At the launch of the Bubb Report, Jane Cummings, Chief Nursing Officer for England, appealed for “every part of the system to respond”, which was not just a tacit acknowledgment of an uphill task but rather an empty plea for organisations to act against their own interests. The report itself called for “a requirement for local decision-makers to follow a mandatory framework that sets out who is responsible for which services and how they will be held to account”, but again the tone is hopeful rather than assured. Will it happen? I doubt it.

Large buildings

The last of my five giants blocking change — the recurrent preference for large institutions over more modest community-based alternatives — has resonance across social and health care. It used to be said that local authorities liked building care homes because they could be named after councillors and other prominent political figures, a rather mean but telling way of encapsulating the seductive attraction of buildings. (The practice became less popular when a home called Nye Bevan Lodge was caught up in an abuse scandal which actively dishonoured the NHS’s founding father.)

From the days when workhouses replaced the so-called “outdoor relief”, the idea of grouping vulnerable people into centres rather than providing help in locations where they can retain their family and community contacts has exercised a sinister fascination.

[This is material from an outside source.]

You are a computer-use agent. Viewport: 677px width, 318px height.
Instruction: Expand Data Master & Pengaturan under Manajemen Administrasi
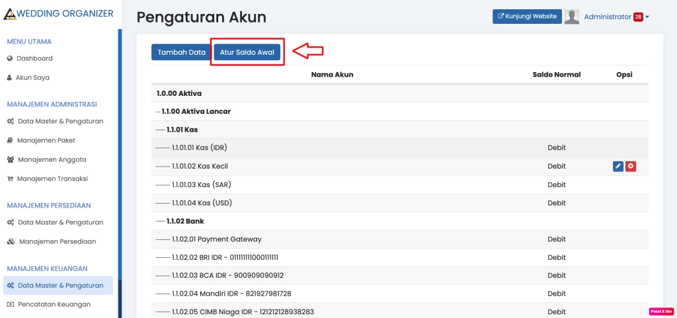tap(60, 121)
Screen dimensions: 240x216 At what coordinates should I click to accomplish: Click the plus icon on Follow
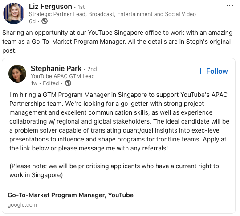coord(201,71)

It may of course be the cheaper alternative, but it also offers the possibility of locating a distressing problem in places where it no longer uncomfortably impacts on our day-to-day consciences. Out of sight, out of mind, goes the saying, and it is regrettably apt in relation to the design of services for groups such as people with learning difficulty and autism, those with severe mental health problems, very old people with dementia, and so on.


The Bubb Report made a number of worthy recommendations. As well as those I have already mentioned, it called, for example, for a Charter of Rights for vulnerable people and their families, giving them opportunities to challenge decisions and to request a personal budget, and for improved training and education for NHS, local government and provider organisations’ staff. Its central proposal for “a planned closure programme of inappropriate institutional in-patient facilities supporting patient choice”, however, sounds horribly like no more than a restatement of the central problem it was set up to investigate.

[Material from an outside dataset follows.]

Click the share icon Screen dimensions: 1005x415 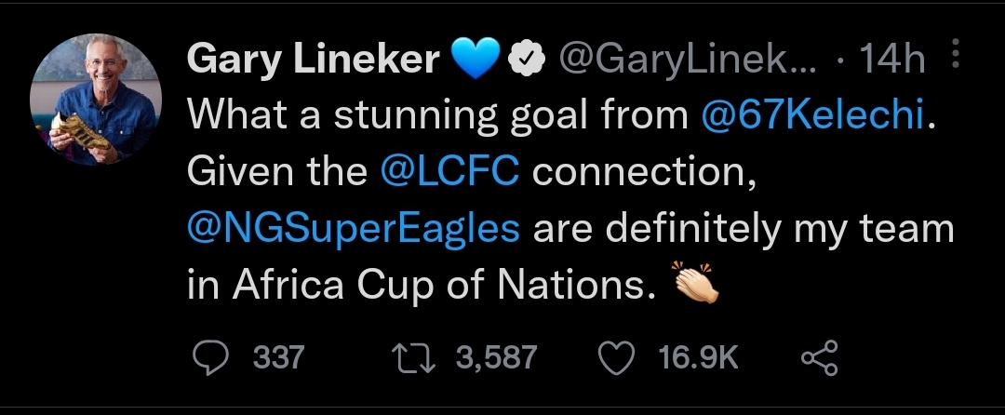coord(819,357)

Indeed, three months later, in February 2015, the National Audit Office published a report on exactly the same issue. Again, many of its conclusions sound distressingly familiar. “Moving people with learning disabilities and challenging behaviour out of hospital”, commented Amyas Morse, NAO’s head “is complex and defies short-term solutions. Unless all parts of the health and social care systems work effectively together, it is unlikely to happen.”

Noting that “NHS England has made a disappointingly slow start to this task”, he added, “there are formidable care, organisational and service hurdles to overcome”. Margaret Hodge MP, chair of the House of Commons Public Accounts Committee was more outspoken. “People with learning disabilities, admitted to hospital for assessment and treatment”, she said, “have been badly let down”.